Fasilitas yang buat kami terlihat amat mewah untuk latihan sepakbola ini, rupanya merupakan sesuatu yang standar dan biasa-biasa saja untuk klub dan akademi sepakbola di Spanyol. Rasa heran makin menjadi ketika mengunjungi pusat latihan FC Barcelona dan RCD Espanyol yang jauh lebih besar, dengan kelengkapan fasilitas lebih canggih.
Kamipun sontak prihatin jika teringat fasilitas yang digunakan klub Persija misalnya. Klub kebanggaan warga ibukota yang katanya elit dan super kaya itu tak memiliki lapangan latihan permanen. Lapangan latihan di Ragunan tak beda dengan kubangan. Begitu pula juga Stadion Lebak Bulus yang rumputnya menghitam bila dipakai selepas hujan. Jika Persija saja kesulitan fasilitas latihan, bagaimana dengan fasilitas untuk klub amatir dan SSB? Malu kami menjawabnya.
Number of Competitive Matches Beyond Limit
Jumlah frekuensi pertandingan kompetitif dari mulai usia muda hingga senior menembus batas. Artinya sejak dini, pemain memang dibiasakan belajar dan matang di kompetisi. Pembagian kelompok umur amatlah teratur. Usia 7-8 tahun disebut Eskul, usia 9-10 tahun Benjamin dan usia 11-12 tahun Alevin. Sedangkan 13-14 tahun dinamai Infantil, 15-16 tahun Cadete dan 17-18 tahun Juvenile.
Mulai kelompok Benjamin, anak-anak Spanyol terbiasa dengan Liga. Untuk propinsi Catalonia saja, mereka memiliki Liga yang untuk tiap kelompok umur punya beberapa divisi. Totalnya bisa terdapat 8 grup, dengan masing-masing 16 tim tiap grup. Di tiap grupnya mereka bermain dalam sistim kompetisi penuh. Promosi dan degradasi terjadi pada pertengahan musim.
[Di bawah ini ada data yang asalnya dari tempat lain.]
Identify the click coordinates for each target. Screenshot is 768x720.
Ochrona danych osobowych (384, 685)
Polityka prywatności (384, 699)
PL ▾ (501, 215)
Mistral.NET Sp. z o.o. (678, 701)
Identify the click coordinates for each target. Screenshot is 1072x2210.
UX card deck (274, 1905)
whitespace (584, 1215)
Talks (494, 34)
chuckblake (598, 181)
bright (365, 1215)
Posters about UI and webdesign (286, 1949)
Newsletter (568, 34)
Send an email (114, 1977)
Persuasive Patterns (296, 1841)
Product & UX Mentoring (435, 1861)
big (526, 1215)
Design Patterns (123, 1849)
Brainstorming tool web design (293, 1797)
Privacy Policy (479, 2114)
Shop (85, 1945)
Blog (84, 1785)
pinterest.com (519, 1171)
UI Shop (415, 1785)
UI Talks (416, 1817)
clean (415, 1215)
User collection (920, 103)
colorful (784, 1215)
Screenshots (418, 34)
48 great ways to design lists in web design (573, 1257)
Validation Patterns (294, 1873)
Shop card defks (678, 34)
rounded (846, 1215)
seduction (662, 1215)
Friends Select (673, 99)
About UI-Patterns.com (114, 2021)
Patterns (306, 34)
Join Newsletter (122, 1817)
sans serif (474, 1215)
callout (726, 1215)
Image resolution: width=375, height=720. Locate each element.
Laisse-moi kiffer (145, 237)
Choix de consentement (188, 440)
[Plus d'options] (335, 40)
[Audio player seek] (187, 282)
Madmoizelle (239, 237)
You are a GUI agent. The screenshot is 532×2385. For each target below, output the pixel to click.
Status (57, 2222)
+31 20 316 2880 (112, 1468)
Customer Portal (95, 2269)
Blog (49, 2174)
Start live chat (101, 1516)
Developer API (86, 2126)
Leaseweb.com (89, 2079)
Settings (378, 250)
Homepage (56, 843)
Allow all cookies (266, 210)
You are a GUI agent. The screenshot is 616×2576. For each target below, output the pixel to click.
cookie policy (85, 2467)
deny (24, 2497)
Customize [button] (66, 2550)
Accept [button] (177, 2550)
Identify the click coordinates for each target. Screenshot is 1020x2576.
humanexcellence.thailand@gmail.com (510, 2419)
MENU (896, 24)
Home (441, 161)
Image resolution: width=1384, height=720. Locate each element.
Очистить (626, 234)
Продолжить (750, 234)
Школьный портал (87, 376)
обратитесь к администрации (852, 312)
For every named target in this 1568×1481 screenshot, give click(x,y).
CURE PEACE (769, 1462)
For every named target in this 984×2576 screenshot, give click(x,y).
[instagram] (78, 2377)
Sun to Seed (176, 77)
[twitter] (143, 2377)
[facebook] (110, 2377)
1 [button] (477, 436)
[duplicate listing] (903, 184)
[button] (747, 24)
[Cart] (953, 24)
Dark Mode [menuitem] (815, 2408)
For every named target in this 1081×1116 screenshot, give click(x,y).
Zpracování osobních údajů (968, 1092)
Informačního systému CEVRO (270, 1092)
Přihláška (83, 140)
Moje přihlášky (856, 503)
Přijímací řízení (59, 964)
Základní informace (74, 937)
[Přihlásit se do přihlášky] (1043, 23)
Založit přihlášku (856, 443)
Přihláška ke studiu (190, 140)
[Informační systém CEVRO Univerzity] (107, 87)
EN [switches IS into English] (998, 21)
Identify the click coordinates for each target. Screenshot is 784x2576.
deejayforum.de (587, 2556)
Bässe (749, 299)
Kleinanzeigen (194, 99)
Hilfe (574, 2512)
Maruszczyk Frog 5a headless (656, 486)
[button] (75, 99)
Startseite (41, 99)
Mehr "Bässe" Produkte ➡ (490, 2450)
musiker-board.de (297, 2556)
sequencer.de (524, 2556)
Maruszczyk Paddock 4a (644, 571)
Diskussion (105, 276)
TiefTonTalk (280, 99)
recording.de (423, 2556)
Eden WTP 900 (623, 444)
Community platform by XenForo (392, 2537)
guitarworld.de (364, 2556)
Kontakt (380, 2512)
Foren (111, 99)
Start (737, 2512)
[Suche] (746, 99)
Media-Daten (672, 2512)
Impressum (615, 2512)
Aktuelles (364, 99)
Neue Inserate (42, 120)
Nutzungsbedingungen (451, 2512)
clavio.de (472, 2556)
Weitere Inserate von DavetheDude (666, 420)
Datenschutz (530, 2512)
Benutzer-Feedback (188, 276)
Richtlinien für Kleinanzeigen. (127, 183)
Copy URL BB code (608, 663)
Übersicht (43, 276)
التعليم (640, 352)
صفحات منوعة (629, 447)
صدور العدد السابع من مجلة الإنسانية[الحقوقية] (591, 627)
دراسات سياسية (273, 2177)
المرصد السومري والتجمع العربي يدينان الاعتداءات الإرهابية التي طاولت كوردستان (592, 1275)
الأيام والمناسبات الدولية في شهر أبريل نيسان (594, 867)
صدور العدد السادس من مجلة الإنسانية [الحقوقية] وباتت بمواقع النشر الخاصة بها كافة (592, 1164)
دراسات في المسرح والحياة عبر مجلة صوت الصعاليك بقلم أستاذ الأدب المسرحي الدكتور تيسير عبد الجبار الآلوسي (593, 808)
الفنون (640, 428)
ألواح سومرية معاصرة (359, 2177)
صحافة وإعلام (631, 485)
Uniknya, dari mulai kelompok Benjamin hingga Cadete, tidak dikenal Juara Spanyol. Karena tim-tim hanya bermain di wilayahnya masing-masing. Baru pada level Juvenile terdapat puncak berupa divisi nasional berstatus semi pro dengan 18 tim yang berkompetisi penuh. Kompetisi Juvenile nasional sudah mirip dengan La Liga yang diisi oleh tim-tim elit seperti FC Barcelona dan Real Madrid.
Format ini menjadi pelajaran bagi kompetisi usia muda di Indonesia. Di kita, kompetisi kelompok umur Pengcab mati suri. Seluruh kompetisi yang ada berusaha mencari Juara Indonesia. Di kelompok usia 11-12 tahun, Piala Danone menghabiskan biaya besar dengan frekuensi pertandingan minim. Format yang sama untuk Piala Mennegpora, YAMAHA ataupun MEDCO yang boros biaya dengan jumlah pertandingan minim.
Saya teringat saat membawa tim MEDCO DKI menjalani satu putaran ke Kalimantan. Kesana, kami menghabiskan dana 100 juta. Sungguh mahal untuk harga 3 pertandingan. Alangkah indahnya bila kita bisa meniru Spanyol. Alihkan anggaran Danone, Mennegpora, YAMAHA ataupun MEDCO untuk kompetisi Pengcab. Supaya anak-anak Indonesia tidak sibuk mengejar Juara Indonesia, tetapi sibuk berkompetisi untuk mengejar Juara Asia dan Dunia di level senior nanti.
Attitude for Winning
Faktor terakhir merupakan faktor pamungkas yang menopang keberhasilan Spanyol menguasai sepakbola dunia. ”Kalau Anda ingin menjadi pemenang, terlebih dahulu Anda harus hidup dengan sikap seorang pemenang.” Kalimat yang terkesan hiperbola ini merupakan suatu realita di Spanyol. Sejak dini anak-anak Spanyol telah memiliki sikap seorang pemenang.